Dentre os "achismos" sobre o futuro do mercado editorial, uma coisa já é possível afirmar: o público do livro digital é diferente do impresso, o que afasta ainda mais a longínqua possibilidade da extinção da versão em papel. Os amantes do livro impresso, "aqueles que deitam na cama antes de dormir para desfrutar um bom romance" não vão abrir mão desse prazer. Já os jovens sedentos de tecnologia e, principalmente, estudantes, vão se adaptar mais facilmente aos livros eletrônicos. "Não vai haver uma migração do leitor comum para o leitor digital de maneira rápida, fácil e confortável", afirma Dalizio, da ABDR.

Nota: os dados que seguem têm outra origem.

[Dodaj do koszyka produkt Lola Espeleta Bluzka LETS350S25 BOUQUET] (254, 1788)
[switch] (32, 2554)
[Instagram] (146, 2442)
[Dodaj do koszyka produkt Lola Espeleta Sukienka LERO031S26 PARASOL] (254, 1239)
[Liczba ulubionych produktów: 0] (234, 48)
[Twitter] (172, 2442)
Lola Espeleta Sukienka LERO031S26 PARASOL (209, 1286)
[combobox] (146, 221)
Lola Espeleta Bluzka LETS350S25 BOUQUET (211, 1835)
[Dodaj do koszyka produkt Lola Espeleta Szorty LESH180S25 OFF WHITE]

Ele explica que os universitários necessitam uma leitura rápida para o aprendizado de matérias e estudo de provas, por isso são definidos como o público leitor de e-reader. "Dificilmente vamos ver uma pessoa na cama lendo um livro de ficção no iPad. Será muito mais comum se deparar com um aluno 'folheando' o capítulo de um livro em seu e-reader na porta da sala de aula."